Dr. Nichole S. Prescott, Assistant Vice Chancellor for Academic Affairs,
The University of Texas System
Aya ceeki eeweemaakiki. Niila Myaamia. Neehweeta weenswiaani myaamiaataweenki. Nichole akala shima tawengi.
Hello all my relatives. I am Myaamia. My Myaamia name is Neehweeta, which means she speaks. Nichole is my English name.
The Myaamia first emerged as a distinct people along the banks of the Saakiiweesiipi (St. Joseph’s River near South Bend, Indiana). We call our homelands Myaamionki (the place of the Myaamia). Today, we consider Myaamionki as along the Wabash River in Indiana (our heartland), the Marais des Cygnes River in Kansas, and the Neosho River in Oklahoma, reflecting our history. Our history consists of two forced removals, one literally at gunpoint from our original homelands in the Great Lakes region to Kansas, and one from Kansas into Northeastern Oklahoma, where we are currently based. As for so many other native peoples in the U.S., the history of our forced relocations is a painful memory and the cultural scars of that removal are still felt. Our original homeland in the Wabash River Valley in very real ways contributed to the creation of our culture, identity, spirituality, lifeways, and ways of knowing. Land is inextricably bound to who we are as Miami people.
Over the past several years, higher education institutions in the United States have begun to adopt land acknowledgements. Doing so is consistent with a university’s commitments to diversity, equity, and inclusion. Moreover, doing so is not merely symbolic and rhetorical but rather constitutes action by which higher education honors the history of the land, linking Indigenous peoples to the land upon which the institution sits, and recognizing the institution’s own role in fostering inequities.
Most, if not all, higher education institutions reside on land that was often unscrupulously obtained from Native Americans. Universities are and should be at the forefront of acknowledging and confronting, painful truths and finding reconciliation and insight through that process. In many cases, universities are wrestling with past and continuing injustices of African Americans. While the jury is out as to whether this will create meaningful and lasting change, fewer are making progress in this journey with Native Americans.
All universities occupy land that was once and probably still is home to Indigenous peoples. Many universities occupy land that was dispossessed from Indigenous peoples through unethical and often violent practices. Of all American cultural institutions, universities should be at the vanguard of facing these historical (and contemporary) realities.
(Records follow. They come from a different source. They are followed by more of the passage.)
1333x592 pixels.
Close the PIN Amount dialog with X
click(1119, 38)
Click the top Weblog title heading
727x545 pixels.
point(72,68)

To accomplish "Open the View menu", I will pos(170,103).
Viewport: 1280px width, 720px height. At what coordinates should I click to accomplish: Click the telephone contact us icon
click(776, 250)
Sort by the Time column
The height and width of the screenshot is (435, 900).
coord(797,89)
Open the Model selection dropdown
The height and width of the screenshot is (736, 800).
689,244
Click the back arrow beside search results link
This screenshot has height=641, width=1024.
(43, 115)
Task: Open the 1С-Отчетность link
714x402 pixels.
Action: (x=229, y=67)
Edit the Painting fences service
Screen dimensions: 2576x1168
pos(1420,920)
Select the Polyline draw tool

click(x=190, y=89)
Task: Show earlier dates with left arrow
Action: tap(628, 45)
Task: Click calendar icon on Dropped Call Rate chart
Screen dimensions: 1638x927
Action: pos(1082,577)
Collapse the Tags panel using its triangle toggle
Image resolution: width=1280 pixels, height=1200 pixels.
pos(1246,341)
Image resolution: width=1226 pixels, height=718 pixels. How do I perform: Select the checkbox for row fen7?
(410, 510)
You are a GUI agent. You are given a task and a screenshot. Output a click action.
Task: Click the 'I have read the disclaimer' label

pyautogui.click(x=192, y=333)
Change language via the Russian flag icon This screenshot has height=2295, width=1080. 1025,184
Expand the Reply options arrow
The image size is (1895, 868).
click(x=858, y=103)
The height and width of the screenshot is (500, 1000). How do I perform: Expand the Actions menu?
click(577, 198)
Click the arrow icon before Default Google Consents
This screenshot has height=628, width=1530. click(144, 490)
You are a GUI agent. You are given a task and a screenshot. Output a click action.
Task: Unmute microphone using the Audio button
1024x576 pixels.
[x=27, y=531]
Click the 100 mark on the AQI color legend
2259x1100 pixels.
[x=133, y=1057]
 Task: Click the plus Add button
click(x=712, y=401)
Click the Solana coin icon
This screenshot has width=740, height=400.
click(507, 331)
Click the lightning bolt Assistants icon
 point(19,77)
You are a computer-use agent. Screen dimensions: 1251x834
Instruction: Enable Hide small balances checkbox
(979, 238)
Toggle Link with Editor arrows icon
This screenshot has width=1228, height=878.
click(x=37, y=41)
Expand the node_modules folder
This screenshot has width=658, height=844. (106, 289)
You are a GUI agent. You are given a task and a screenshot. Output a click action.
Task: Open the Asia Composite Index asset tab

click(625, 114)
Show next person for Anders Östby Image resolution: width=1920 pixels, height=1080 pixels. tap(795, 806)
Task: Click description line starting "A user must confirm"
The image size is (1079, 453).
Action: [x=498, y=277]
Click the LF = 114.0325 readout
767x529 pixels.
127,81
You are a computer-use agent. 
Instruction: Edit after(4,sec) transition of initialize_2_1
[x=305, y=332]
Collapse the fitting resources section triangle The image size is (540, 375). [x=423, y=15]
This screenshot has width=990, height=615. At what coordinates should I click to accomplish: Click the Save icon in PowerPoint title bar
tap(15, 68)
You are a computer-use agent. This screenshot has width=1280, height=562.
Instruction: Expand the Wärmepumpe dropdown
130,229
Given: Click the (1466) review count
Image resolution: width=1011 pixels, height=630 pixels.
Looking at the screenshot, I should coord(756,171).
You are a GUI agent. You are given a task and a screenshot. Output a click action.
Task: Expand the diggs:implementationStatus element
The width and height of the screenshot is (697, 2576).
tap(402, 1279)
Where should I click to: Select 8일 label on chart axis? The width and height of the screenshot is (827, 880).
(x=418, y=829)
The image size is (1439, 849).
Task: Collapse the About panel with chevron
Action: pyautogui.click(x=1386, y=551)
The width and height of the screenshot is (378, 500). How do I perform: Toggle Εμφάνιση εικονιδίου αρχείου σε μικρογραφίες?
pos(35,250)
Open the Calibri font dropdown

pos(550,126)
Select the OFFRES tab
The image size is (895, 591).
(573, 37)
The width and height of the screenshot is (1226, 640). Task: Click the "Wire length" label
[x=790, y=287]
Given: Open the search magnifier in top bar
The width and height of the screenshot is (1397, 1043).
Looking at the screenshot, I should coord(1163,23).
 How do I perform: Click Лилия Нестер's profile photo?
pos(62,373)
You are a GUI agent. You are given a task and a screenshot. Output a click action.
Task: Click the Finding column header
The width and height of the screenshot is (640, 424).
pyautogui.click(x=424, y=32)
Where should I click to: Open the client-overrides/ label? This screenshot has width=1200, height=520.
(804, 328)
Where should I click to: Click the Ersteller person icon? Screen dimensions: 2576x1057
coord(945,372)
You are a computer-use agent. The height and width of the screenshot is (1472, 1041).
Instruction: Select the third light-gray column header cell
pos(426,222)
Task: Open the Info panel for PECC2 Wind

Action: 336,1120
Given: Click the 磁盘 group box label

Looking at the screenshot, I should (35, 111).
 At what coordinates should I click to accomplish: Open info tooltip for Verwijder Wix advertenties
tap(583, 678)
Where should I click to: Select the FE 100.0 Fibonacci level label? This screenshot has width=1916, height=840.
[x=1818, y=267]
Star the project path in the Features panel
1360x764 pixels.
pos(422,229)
As both an Indigenous person and a university system administrator, thinking about equity as it applies to Native Americans comes naturally. In addition to being an enrolled citizen of the Miami Nation of Oklahoma, I am also the Assistant Vice Chancellor for Academic Affairs at the University of Texas System. The University of Texas System consists of eight academic and six health sciences institutions and serves over 240,000 students annually.